One of the base behaviour of node's stream is to block when writing on a paused stream, and any non piped stream is blocked.
In this example, the created PassThrough
is not piped to anything in it's creation event loop. One would expect any pipeline run on this PassThrough
to block until it is piped / a data event is attached, but this is not the case.
The pipeline
callbacks, but nothing is consumed.
const {promises: pFs} = require('fs');
const fs = require('fs');
const {PassThrough} = require('stream');
const {pipeline: pipelineCb} = require('stream');
const util = require('util');
const pipeline = util.promisify(pipelineCb);
const path = require('path');
const assert = require('assert');
/**
* Start a test ftp server
* @param {string} outputPath
* @return {Promise<void>}
*/
function myCreateWritableStream (outputPath) {
// The stream is created in paused mode -> should block until piped
const stream = new PassThrough();
(async () => {
// Do some stuff (create directory / check space / connect...)
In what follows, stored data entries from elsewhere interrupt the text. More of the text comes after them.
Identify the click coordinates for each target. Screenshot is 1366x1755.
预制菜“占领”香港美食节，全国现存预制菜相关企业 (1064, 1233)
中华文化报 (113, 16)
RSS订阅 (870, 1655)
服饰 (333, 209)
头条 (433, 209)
await new Promise(resolve => setTimeout(resolve, 500));
console.log('piping passThrough to finale output');
// Consume the stream
await pipeline(stream, fs.createWriteStream(outputPath));
console.log('passThrough stream content written');
})().catch(e => {
console.error(e);
stream.emit('error', e);
});
return stream;
}
/**
* Main test function
* @return {Promise<void>}
*/
async function main () {
// Prepare the test directory with a 'tmp1' file only
const smallFilePath = path.join(__dirname, 'tmp1');
const smallFileOut = path.join(__dirname, 'tmp2');
await Promise.all([
pFs.writeFile(smallFilePath, 'a small content'),
pFs.unlink(smallFileOut).catch(e => assert(e.code === 'ENOENT'))
]);
// Duplicate the tmp1 file to tmp2
await pipeline([
fs.createReadStream(smallFilePath),
myCreateWritableStream(smallFileOut)
]);
console.log('pipeline ended');
// Check content
const finalContent = await pFs.readdir(__dirname);
console.log('directory content');
console.log(finalContent.filter(file => file.startsWith('tmp')));
}
main().catch(e => {
process.exitCode = 1;
console.error(e);
});
This code output the following lines:
pipeline ended
directory content
[ 'tmp1' ]
piping passThrough to finale output
passThrough stream content written
If the pipeline
really waited for the stream to end, then the output would be this one:
piping passThrough to finale output
passThrough stream content written
pipeline ended
directory content
[ 'tmp1', 'tmp2' ]
How can you explain this behaviour ?
I don't think the API gives the guarantees you are looking for here.
The
stream.pipeline
calls its callback after all data has finished writing. Since the data has been written to a new Transform stream (your Passthrough), and that stream has nowhere to put the data yet, it simply gets stored in the stream's internal buffer. That is good enough for the pipeline.If you were to read a large enough file, filling the Transform stream's buffer, the stream backpressure can automatically trigger a
pause()
on the readable that is reading a file. Once the Transform stream drains, it will automaticallyunpause()
the readable so data flow resumes.I think your example makes two incorrect assumptions:
(1) That you can pause a transform stream. According to the stream docs, pausing any stream that is piped to a destination is ineffective, because it will immediately unpause itself as soon as a piped destination asks for more data. Also, a paused transform stream still reads data! A paused stream just doesn't write data.
(2) That a pause further down a pipeline somehow propagates up to the front of a pipeline and causes data to stop flowing. This is only true if caused by backpressure, meaning, you would need to trigger node's detection of a full internal buffer.
When working with pipes, it's best to assume you have manual control over the two farthest ends, but not necessarily of any of the pieces in the middle. (You can manually
pipe()
andunpipe()
to connect and disconnect intermediate streams, but you can't pause them.)